• [TEXTE FOURNI]

* * * * *

Les anciens condamnés à mort accusent le «Parti de la France» de complicité

Les anciens condamnés à mort accusent le «Parti de la France» de complicité

Réagissant à une déclaration récente du ministre français des Affaires étrangères, Jean-Marc Ayrault, à l’Assemblée nationale française et dans laquelle il « conseillait » à Alger de restituer les biens immobiliers des pieds-noirs qui ont quitté l’Algérie en 1962, les « anciens condamnés à mort » estiment que cette « sortie » est une provocation sciemment orchestrée contre le peuple algérien.

« Comprenez une bonne fois pour toutes que votre France a occupé notre pays par la force et que nous l’avons chassée par la force.

* * * * *

• [CONSIGNE DÉTAILLÉE]
Dans le texte fourni, quels biens Jean-Marc Ayrault conseillait-il à Alger de restituer ?

• [DONNÉES RECUEILLIES]
* * * * *

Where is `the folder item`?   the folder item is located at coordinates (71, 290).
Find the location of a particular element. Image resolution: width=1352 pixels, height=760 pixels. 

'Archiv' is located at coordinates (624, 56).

* * * * *

• [SOLUTION RÉDIGÉE]
Les biens immobiliers des pieds-noirs qui ont quitté l'Algérie en 1962.